Advertising spend in Ireland expected to increase by 10% in 2016

Continued surge in mobile advertising will lead the way, Accenture forecasts

Smarter TV? Sky’s AdSmart technology is set to be launched in Ireland. Photograph: Chris Radburn/PA

Smarter TV? Sky’s AdSmart technology is set to be launched in Ireland. Photograph: Chris Radburn/PA

 

Spending on advertising in Ireland will grow by 10 per cent this year, the first double-digit growth since the recession, according to a forecast by Accenture Media Management Ireland.
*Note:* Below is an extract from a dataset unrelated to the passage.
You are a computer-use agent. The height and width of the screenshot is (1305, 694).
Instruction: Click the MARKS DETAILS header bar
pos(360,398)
Television and radio will both be “lifted by a strong rising tide” in 2016, although digital will, unsurprisingly, be the fastest-growing medium, says Accenture’s Grace Gallagher, who heads the global management consultancy’s media practice in Ireland.
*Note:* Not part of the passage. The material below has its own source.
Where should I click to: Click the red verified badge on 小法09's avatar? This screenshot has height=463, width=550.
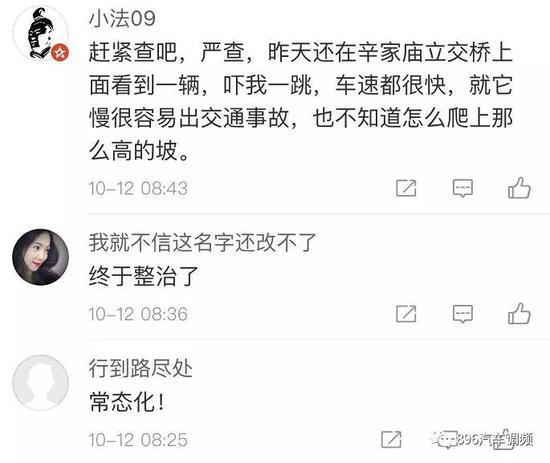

Accenture expects growth of 15 per cent in digital this year, with a continued surge in mobile advertising leading the way.

Volumes of programmatic advertising – the purchase of online ads through automating software – will also intensify.

“We estimate that between 20 to 25 per cent of digital spend at the moment is programmatic and this is set to increase to well over 30 per cent,” says Gallagher.

Spending on television advertising will increase by up to 14 per cent in 2016, according to Accenture. Prices inflated in 2015 and are forecast to do so once again, possibly by as much as 7-8 per cent.

“Traditional trading methods will continue to hold in Ireland, but hunger is growing for ‘smarter TV’, as evidenced by developments such as Sky’s AdSmart technology,” Gallagher says.

This technology is already available in the UK and is expected to be launched in the Republic this year.

Radio, meanwhile, will remain “resilient”, with the national stations becoming “even more commercially amenable”. Increased demand could prompt a 3-4 per cent rise in prices.

Although the print sector will also be buoyed by the overall uplift in the advertising market in 2016, print ad spend will remain relatively stable year on year and its share of spend will continue to decline.